• PROBLEM DETAILS:
Pick up the write-up on building ARM64 and Intel64 runners after its last sentence and keep it going.

• PAGE EXCERPT:
Context: At work, I am compiling a set of packages for Intel64 and ARM64, and bundling them up into Linux packages (.rpm, .deb, .apk). I'm building out a whole pipeline to enable this, which will feed into our Artifactory installation.
We're building out self-hosted, native ARM64 runners for our GitHub Enterprise Server system, to pair alongside our existing self-hosted Intel64 runners. Our runners are built atop Amazon EC2 instances. Both are compute-optimized.
CPU Arch | Instance type | vCPUs | Memory | uname -m |
---|---|---|---|---|
amd64 /x86_64 |
c5.2xlarge |
8 | 16 GB | x86_64 |
arm64 /aarch64 |
c6g.2xlarge |
8 | 16 GB | aarch64 |
arm64 /aarch64 |
c7g.2xlarge |
8 | 16 GB | aarch64 |
Hosts are EKS clusters running EKS-optimized Amazon Linux 2.
Our "runners" are K8S/EKS pods (~Docker containers) that die/re-spawn after each individual workflow. The Docker image is a multi-platform image — same software, same configuration, multiple CPUs. The container OS is Ubuntu "Focal Fossa" 20.04 LTS.

A block of data:
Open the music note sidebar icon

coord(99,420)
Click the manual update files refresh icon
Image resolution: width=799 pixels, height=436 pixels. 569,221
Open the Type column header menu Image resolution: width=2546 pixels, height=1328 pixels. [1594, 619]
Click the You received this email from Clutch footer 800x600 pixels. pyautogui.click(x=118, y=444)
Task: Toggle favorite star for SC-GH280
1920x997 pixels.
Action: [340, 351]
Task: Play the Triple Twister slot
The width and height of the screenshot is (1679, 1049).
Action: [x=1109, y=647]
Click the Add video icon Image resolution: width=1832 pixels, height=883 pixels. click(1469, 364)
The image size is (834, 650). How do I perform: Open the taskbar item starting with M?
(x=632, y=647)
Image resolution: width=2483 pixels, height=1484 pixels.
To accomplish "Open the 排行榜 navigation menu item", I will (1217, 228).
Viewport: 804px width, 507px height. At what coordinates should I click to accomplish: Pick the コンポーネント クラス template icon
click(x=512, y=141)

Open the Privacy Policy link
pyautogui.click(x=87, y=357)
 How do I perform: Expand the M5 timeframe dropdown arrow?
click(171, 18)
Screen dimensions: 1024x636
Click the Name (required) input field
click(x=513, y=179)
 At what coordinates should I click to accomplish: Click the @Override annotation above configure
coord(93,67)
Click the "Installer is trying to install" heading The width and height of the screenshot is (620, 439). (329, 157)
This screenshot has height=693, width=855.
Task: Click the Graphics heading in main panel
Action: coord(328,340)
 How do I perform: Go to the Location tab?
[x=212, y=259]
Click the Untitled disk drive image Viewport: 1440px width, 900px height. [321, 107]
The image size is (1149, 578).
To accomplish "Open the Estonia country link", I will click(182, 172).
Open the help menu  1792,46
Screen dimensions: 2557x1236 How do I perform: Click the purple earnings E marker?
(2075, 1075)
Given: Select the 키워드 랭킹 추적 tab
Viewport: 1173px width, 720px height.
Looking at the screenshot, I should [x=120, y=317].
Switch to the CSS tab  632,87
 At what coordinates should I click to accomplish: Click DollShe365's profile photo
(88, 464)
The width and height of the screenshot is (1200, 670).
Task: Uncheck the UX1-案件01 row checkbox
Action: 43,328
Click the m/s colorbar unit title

• EXPECTED ANSWER:
Using our self-hosted GitHub Actions runners, I wrote the GHA workflow to download the source of a Rust project and compile it — once on the Intel runner, and once on the ARM64 runner. I run uname -m
and output the result as the first step in the workflow, and I see what I'm expecting. I also run file
against the compiled binary, and I also see what I'm expecting.
(I'm working very hard to have an apples-to-apples comparison here.)
I'm building https://github.com/lycheeverse/lychee as a test project of the pipeline. I've not (yet) tested other compilations, but this felt complex enough to put the new ARM64 runners through the paces.
Here is the build script (${ARCH}
is either x86-64
or aarch64
, as appropriate):
sudo apt-get -y update
sudo apt-get -y install --no-install-recommends \
build-essential \
ca-certificates \
curl \
file \
git \
gpg \
gpg-agent \
gzip \
libssl-dev \
openssh-client \
pkg-config \
software-properties-common \
tar \
wget \
;
# Install Rust
curl --proto '=https' --tlsv1.2 -sSf https://sh.rustup.rs | sh -s -- -y
source "${HOME}/.cargo/env"
# shellcheck disable=2154
wget --header "Authorization: Bearer ${GITHUB_TOKEN}" \
"https://github.com/lycheeverse/lychee/archive/refs/tags/v0.15.1.tar.gz"
tar zxvf "v0.15.1.tar.gz"
### Start measuring time
cd "lychee-0.15.1/" || true
cargo fetch --target="${ARCH}-unknown-linux-gnu" --locked
cargo install cargo-auditable --locked
# The `mold` linker is pre-installed.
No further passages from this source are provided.